Burn Fat Build Muscle

Sports activities to burn calories in order to function not excessive calories into fat in the body. Exercise regularly with moderate to severe intensity plays an important role in preventing various diseases and help to combat adverse effects of overweight.

Aerobic exercise, at least 30 minutes every day and practiced regularly, has been proven to burn fat and toning muscles. That's why aerobic exercise should be part of a strategy to cut the excess weight.

Nevertheless, if we add aerobic exercises with muscle building exercises, like lifting weights, the result will be better. "Muscle tissue requires more calories," says Janet Walberg Ranin, PhD, professor in the Exercise Science Program at Virginia Polytechnic Institute, USA.

If we increase muscle mass while reducing fat, then we increase the burning capacity. "Until the evening, when you sit in meetings or reading, your muscles are just continuing to work to burn calories," says Ranin.

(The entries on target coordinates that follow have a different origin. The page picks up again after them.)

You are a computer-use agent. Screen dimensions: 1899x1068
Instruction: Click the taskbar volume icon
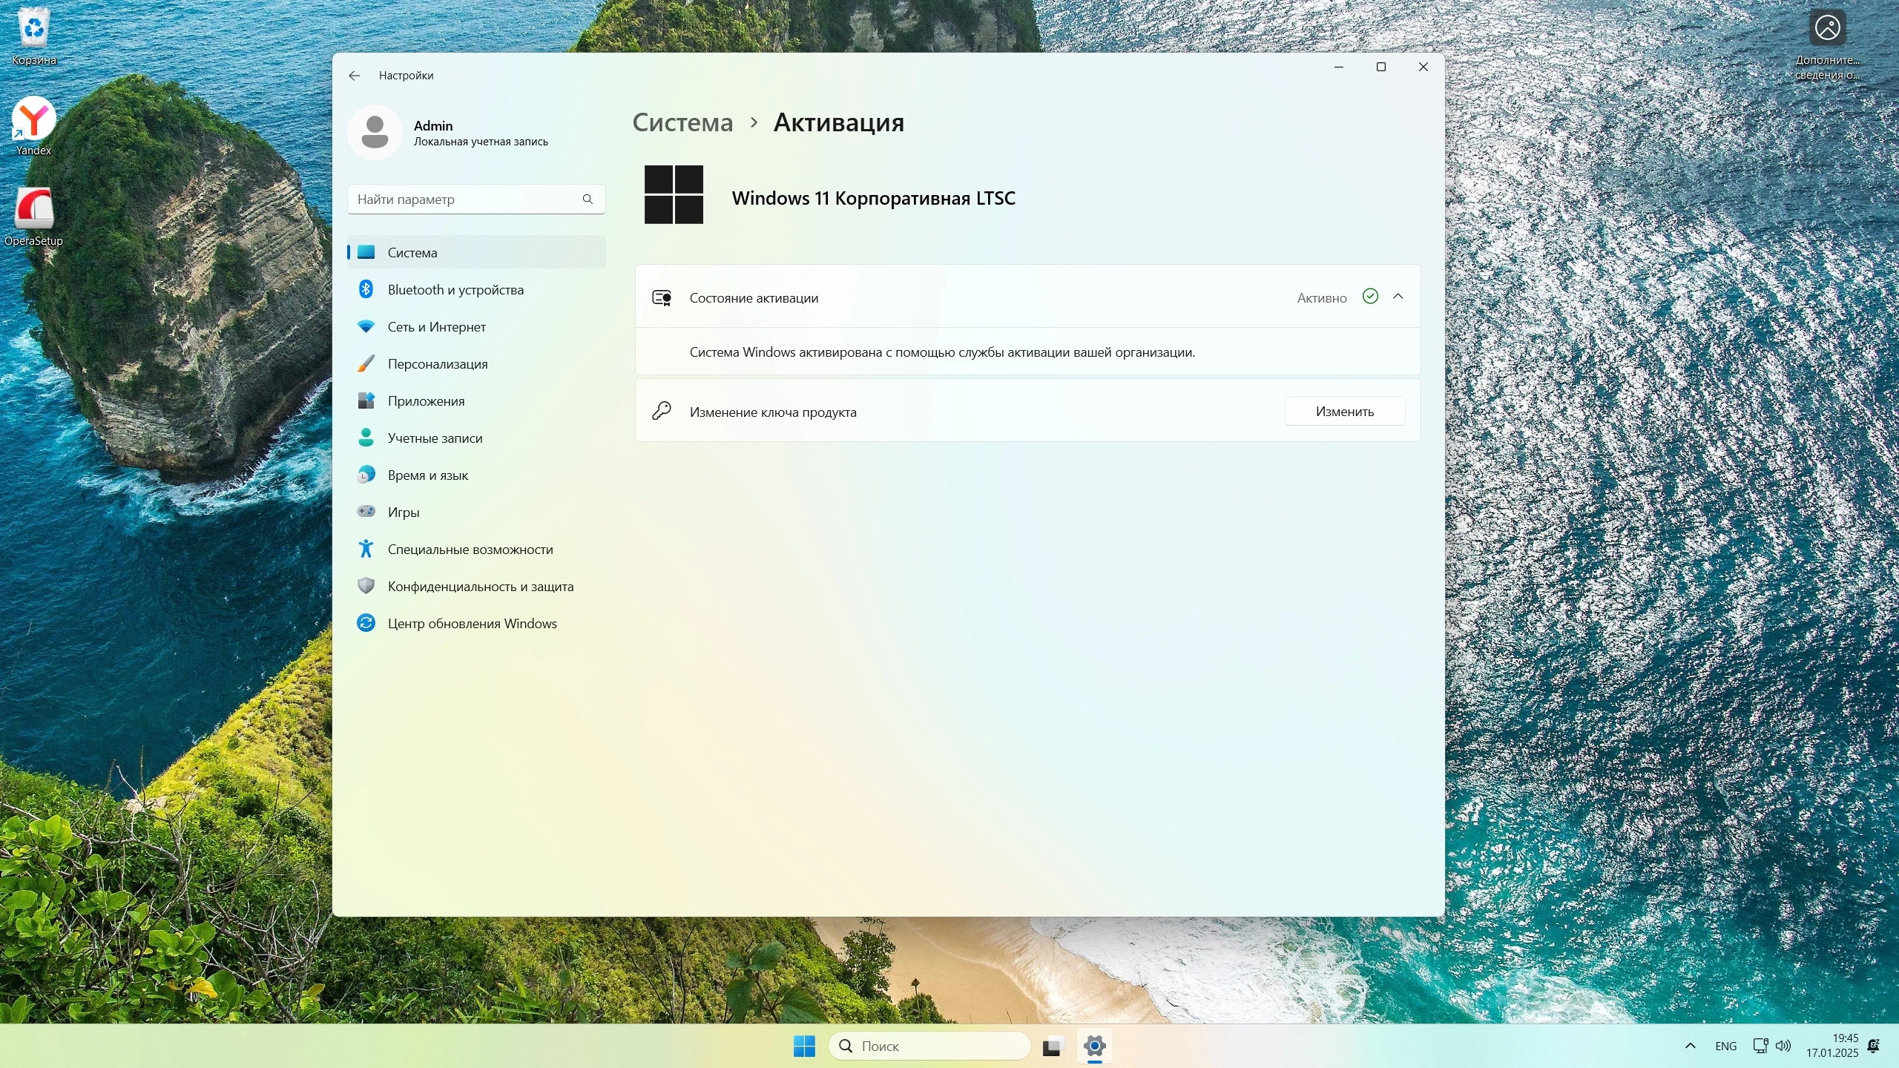[x=1783, y=1046]
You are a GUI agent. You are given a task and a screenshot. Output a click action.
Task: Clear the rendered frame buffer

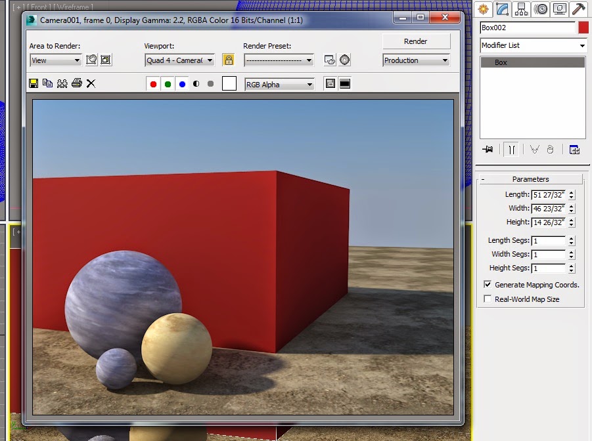[x=90, y=83]
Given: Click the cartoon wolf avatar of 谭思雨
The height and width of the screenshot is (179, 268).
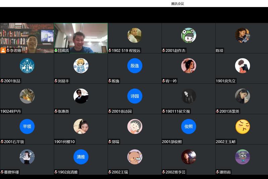Looking at the screenshot, I should (x=242, y=157).
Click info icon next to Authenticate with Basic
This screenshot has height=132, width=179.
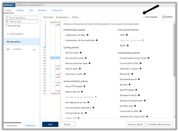pos(88,35)
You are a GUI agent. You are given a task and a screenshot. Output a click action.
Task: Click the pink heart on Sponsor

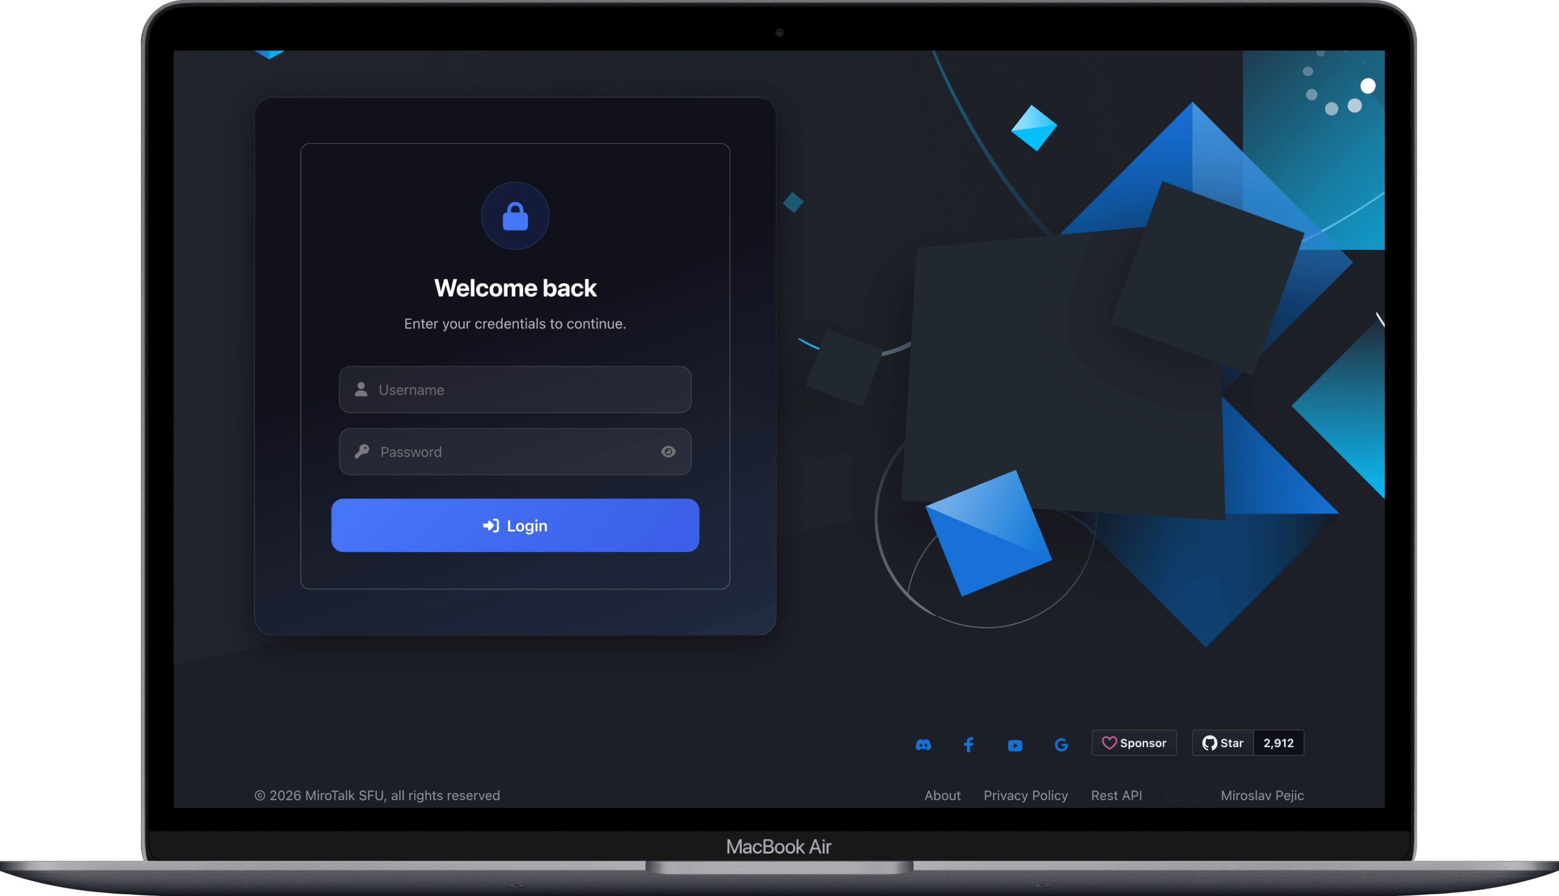[x=1109, y=743]
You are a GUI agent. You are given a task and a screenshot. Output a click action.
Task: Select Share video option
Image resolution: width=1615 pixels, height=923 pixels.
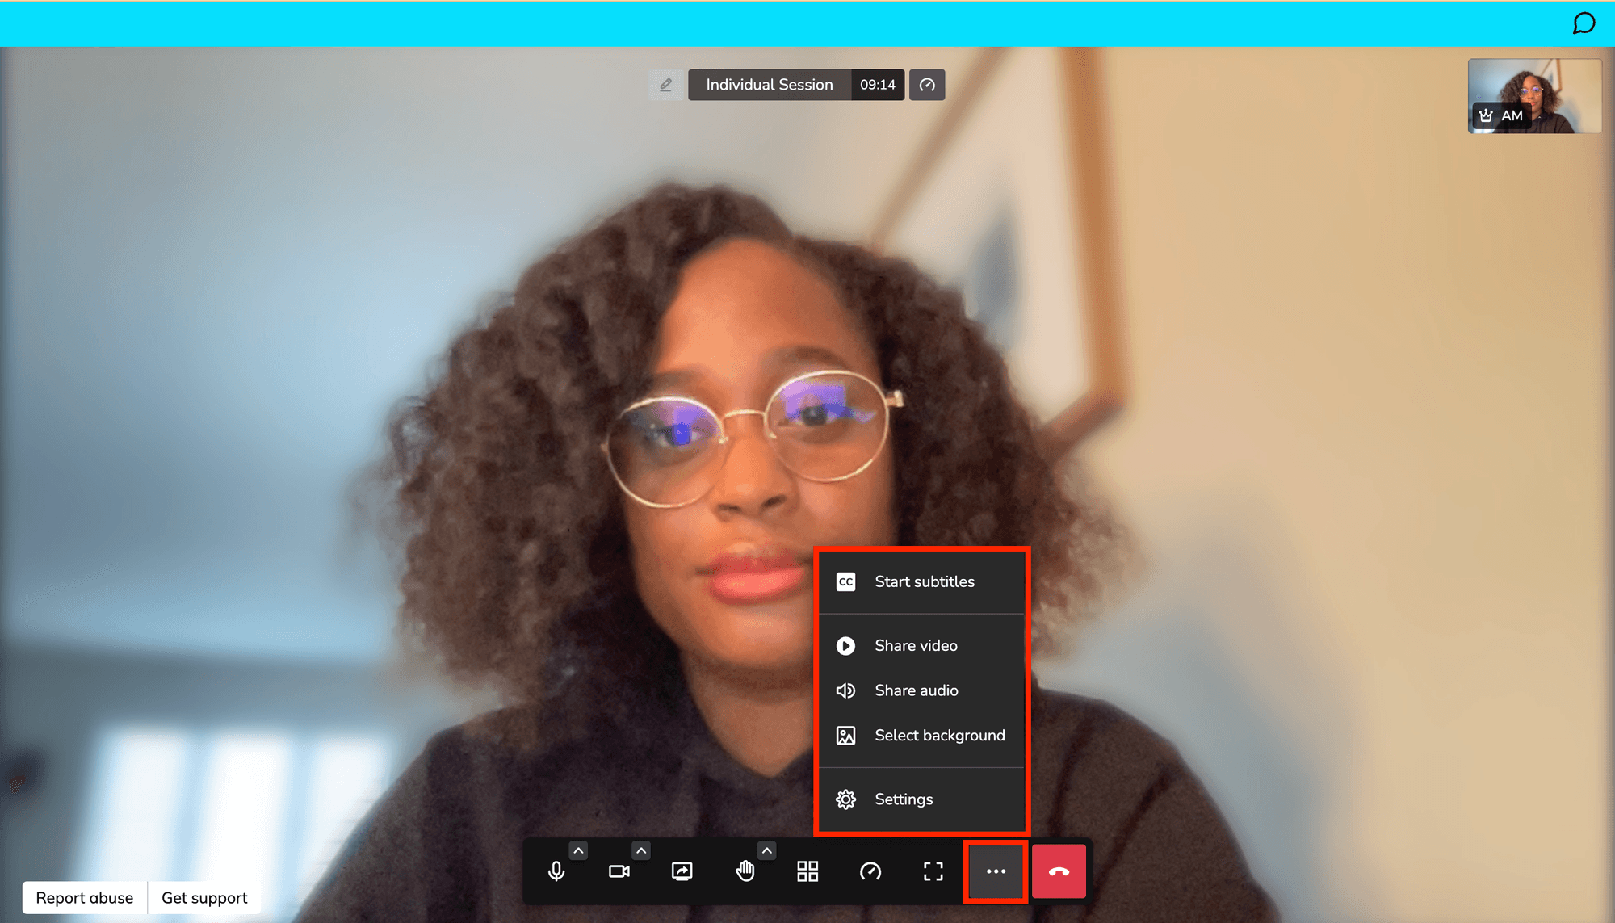915,645
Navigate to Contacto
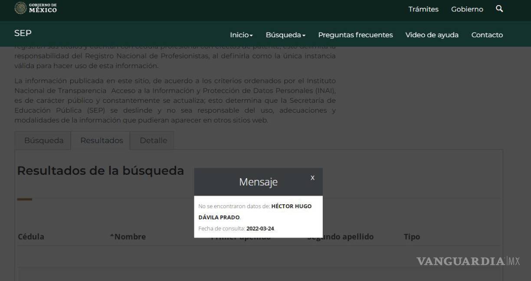 [487, 35]
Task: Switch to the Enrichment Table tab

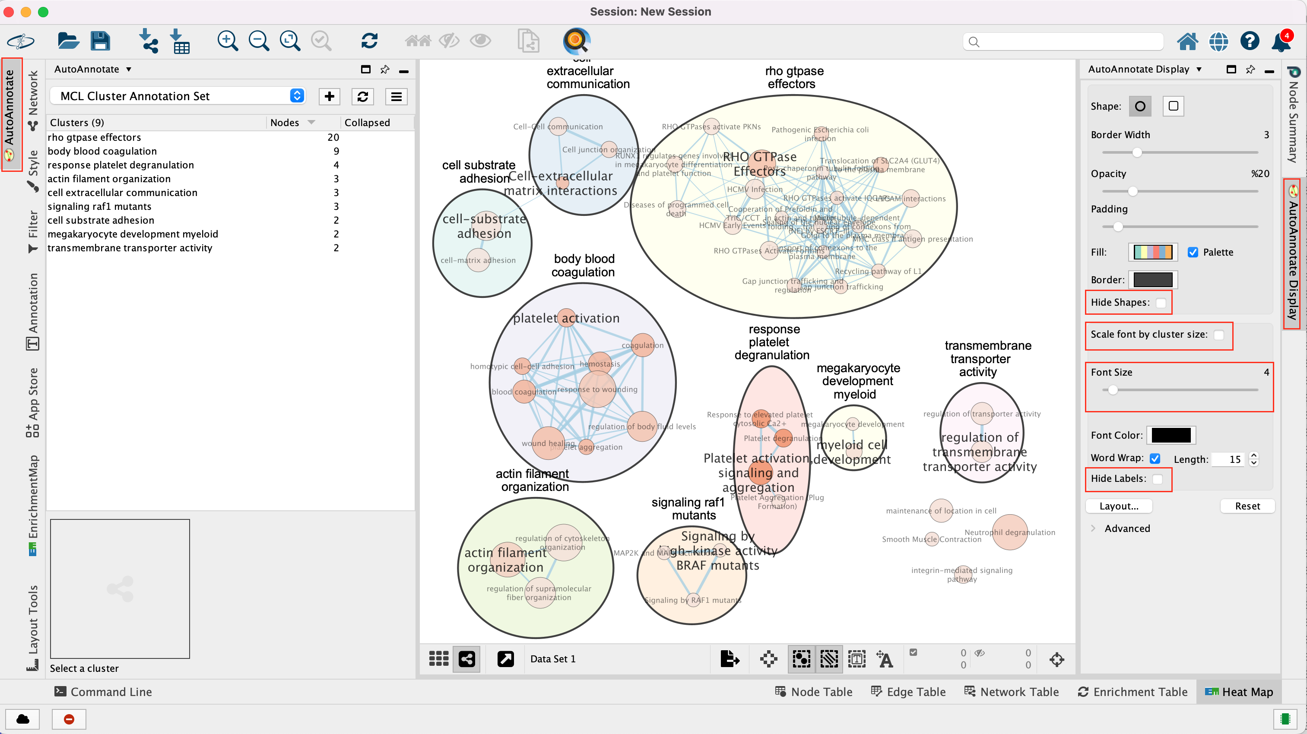Action: [x=1133, y=692]
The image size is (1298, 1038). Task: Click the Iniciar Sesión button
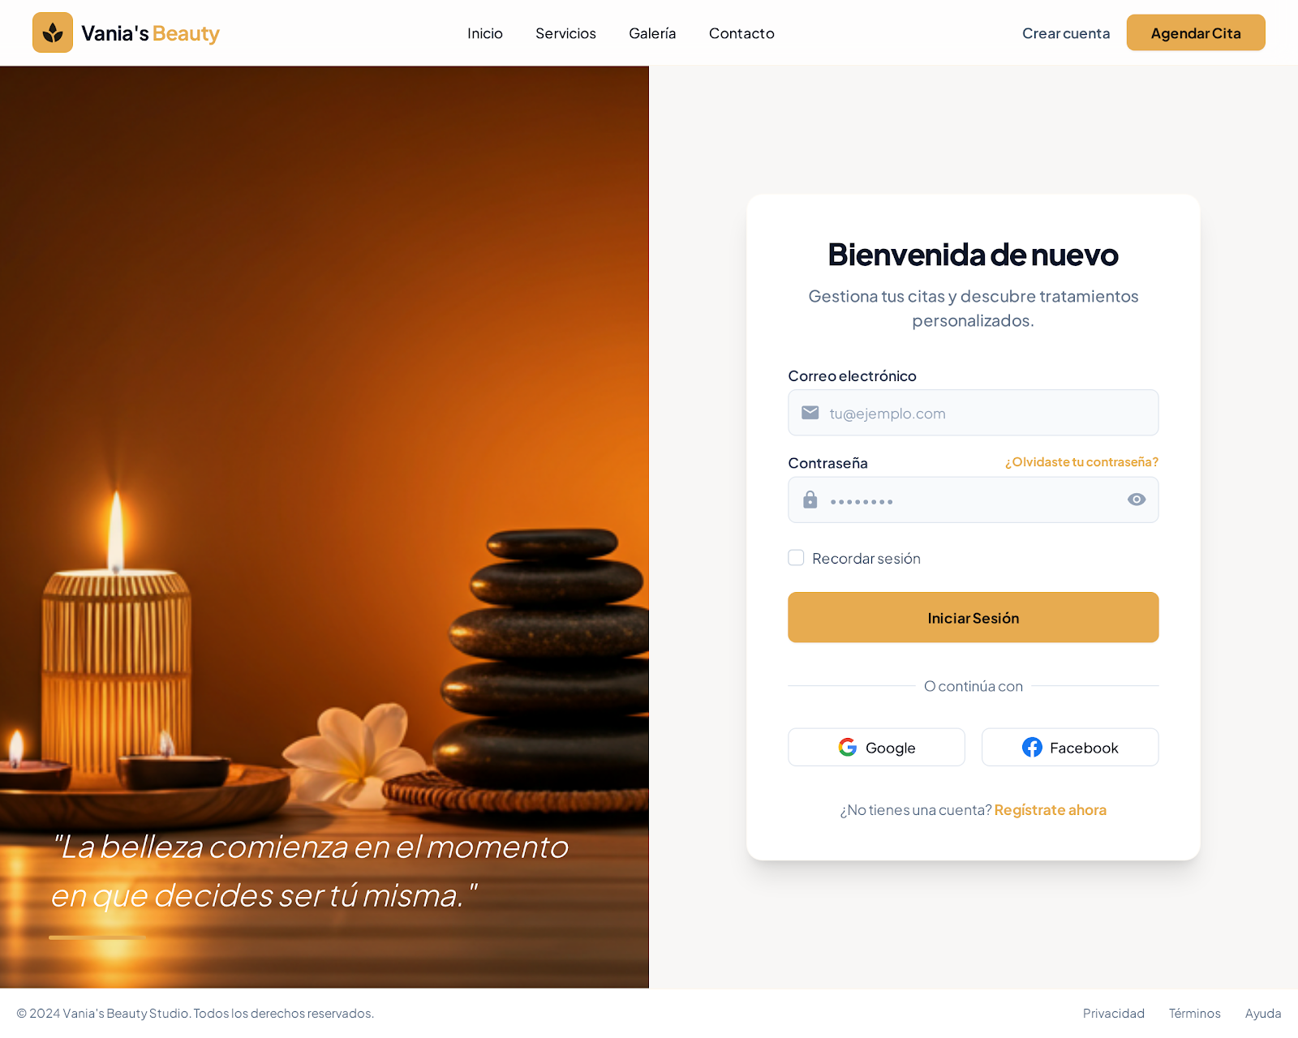tap(974, 617)
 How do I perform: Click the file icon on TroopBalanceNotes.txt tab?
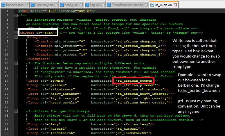(109, 5)
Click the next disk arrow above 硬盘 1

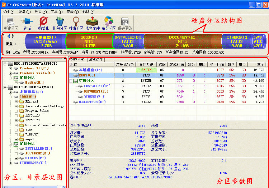13,36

Endurance exercise is not only limited to lifting weights. If you really want to train other muscle groups, the best way is to go to the gym and ask the coach demonstrate proper exercises. In the gym too often there are various tools to use the neck muscles, arms, chest, or legs. If you already know, you could do a similar exercise at home.

Choose the regular practice of a fairly intense, frequent, and in a sufficient period of time with the right kind of exercise gradually. The more often you do it, the faster increase your muscle mass. Thus, the more fat is burned.